Records

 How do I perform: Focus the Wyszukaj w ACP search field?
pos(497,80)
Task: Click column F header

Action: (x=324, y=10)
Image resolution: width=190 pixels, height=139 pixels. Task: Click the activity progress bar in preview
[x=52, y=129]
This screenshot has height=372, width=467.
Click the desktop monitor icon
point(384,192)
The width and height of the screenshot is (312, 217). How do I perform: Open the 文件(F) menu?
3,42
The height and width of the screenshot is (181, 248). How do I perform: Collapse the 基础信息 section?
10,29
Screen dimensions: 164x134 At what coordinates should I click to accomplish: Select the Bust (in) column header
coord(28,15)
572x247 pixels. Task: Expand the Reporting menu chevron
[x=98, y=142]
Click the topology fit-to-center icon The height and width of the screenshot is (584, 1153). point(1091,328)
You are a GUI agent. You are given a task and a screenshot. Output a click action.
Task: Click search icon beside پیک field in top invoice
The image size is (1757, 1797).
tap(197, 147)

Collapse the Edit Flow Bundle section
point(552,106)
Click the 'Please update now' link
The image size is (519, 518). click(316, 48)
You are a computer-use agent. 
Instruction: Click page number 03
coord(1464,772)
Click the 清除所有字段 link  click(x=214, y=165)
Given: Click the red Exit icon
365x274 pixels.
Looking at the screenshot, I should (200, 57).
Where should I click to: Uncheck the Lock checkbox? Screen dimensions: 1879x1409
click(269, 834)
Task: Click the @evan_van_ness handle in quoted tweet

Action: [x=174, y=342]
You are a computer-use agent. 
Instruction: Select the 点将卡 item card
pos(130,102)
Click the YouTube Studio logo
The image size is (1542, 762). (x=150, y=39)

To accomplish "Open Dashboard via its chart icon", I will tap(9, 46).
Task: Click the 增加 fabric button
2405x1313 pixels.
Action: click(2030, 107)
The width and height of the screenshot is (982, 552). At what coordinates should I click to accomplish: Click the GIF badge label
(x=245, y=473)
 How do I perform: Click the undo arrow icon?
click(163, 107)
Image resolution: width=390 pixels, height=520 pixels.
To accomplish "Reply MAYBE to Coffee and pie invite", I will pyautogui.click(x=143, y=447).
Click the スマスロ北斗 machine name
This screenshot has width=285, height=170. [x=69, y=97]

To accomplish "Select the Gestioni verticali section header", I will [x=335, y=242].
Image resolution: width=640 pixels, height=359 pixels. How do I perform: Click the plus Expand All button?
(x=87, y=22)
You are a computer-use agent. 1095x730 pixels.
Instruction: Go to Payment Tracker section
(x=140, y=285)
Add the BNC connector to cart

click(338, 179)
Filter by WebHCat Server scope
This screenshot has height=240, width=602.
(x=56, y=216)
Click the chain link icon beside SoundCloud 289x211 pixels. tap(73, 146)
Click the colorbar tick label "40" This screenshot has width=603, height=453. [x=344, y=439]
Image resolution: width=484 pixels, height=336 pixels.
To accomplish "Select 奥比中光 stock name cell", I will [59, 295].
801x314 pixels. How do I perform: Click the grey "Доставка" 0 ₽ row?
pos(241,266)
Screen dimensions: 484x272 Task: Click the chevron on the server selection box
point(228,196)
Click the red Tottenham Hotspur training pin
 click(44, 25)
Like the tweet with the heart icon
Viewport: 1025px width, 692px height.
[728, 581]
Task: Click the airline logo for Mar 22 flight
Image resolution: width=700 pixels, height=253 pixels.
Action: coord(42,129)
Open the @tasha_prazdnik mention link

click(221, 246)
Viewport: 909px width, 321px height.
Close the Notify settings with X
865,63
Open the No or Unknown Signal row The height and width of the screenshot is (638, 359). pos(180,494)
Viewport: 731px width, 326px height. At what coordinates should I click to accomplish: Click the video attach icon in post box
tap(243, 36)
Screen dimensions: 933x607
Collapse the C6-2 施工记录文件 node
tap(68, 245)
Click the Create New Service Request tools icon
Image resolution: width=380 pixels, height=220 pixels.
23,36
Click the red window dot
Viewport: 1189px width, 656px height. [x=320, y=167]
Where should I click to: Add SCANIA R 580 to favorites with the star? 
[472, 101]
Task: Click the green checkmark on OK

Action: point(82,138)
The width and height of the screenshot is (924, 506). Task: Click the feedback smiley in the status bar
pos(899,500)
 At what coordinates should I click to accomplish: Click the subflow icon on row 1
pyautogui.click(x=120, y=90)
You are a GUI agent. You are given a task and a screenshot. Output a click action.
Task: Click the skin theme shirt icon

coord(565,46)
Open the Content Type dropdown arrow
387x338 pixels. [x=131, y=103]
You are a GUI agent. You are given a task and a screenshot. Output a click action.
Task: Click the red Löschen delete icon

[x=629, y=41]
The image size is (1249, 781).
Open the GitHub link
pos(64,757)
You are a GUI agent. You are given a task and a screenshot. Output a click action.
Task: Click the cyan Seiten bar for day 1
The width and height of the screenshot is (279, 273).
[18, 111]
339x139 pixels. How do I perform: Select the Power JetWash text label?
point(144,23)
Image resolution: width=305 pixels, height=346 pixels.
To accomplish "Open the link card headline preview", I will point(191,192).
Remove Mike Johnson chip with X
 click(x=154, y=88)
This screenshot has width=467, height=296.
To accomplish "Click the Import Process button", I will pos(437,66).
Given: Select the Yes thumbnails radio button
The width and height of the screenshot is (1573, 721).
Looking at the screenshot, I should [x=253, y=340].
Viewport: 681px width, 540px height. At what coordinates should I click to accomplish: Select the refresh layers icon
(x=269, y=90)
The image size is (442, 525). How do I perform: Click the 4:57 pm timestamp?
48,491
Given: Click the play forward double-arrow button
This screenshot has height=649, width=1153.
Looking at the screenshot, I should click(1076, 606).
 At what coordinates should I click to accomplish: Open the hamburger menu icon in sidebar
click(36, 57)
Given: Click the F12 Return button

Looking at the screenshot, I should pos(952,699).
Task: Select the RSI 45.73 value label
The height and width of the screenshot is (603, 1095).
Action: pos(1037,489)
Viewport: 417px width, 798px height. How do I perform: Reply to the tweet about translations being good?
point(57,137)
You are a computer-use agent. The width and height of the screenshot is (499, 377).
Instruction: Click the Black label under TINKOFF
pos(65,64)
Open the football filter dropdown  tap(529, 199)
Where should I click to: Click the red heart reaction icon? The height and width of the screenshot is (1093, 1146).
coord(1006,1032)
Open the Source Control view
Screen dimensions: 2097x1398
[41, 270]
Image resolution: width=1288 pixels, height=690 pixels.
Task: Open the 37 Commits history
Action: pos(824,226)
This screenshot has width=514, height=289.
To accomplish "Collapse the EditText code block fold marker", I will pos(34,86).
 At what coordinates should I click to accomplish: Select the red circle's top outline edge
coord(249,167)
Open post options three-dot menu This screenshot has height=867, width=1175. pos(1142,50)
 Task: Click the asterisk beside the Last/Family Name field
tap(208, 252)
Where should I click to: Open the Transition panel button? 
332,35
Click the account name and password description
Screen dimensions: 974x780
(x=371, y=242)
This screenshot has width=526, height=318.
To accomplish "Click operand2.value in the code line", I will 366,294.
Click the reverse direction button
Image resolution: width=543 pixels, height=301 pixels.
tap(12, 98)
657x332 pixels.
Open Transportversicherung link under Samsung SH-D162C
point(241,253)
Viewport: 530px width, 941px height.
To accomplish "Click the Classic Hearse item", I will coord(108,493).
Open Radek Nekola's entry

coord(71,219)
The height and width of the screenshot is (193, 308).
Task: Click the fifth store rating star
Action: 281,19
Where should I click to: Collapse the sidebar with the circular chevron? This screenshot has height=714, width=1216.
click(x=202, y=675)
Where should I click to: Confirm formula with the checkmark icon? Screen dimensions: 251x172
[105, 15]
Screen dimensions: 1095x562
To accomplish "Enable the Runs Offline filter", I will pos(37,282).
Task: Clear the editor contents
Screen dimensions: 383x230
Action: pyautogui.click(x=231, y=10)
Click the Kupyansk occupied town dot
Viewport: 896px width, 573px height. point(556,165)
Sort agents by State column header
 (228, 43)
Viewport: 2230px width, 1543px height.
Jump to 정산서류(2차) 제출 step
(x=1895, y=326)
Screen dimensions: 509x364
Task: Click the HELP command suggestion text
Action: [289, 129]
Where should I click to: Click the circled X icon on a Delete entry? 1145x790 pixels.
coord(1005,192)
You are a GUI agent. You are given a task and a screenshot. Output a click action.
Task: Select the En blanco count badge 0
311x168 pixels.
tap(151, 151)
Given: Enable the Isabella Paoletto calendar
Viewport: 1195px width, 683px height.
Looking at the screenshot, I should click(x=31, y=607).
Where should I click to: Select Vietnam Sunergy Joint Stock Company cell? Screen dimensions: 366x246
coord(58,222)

▸ WHAT THE TASK REQUIRES: Copy out word for word the stretch of the entries from the line containing "Where should I click to: Click the circled" through the end of the entries.

▸ TASK RESULT:
Where should I click to: Click the circled X icon on a Delete entry? 1145x790 pixels.
coord(1005,192)
You are a GUI agent. You are given a task and a screenshot. Output a click action.
Task: Select the En blanco count badge 0
311x168 pixels.
tap(151, 151)
Given: Enable the Isabella Paoletto calendar
Viewport: 1195px width, 683px height.
Looking at the screenshot, I should click(x=31, y=607).
Where should I click to: Select Vietnam Sunergy Joint Stock Company cell? Screen dimensions: 366x246
coord(58,222)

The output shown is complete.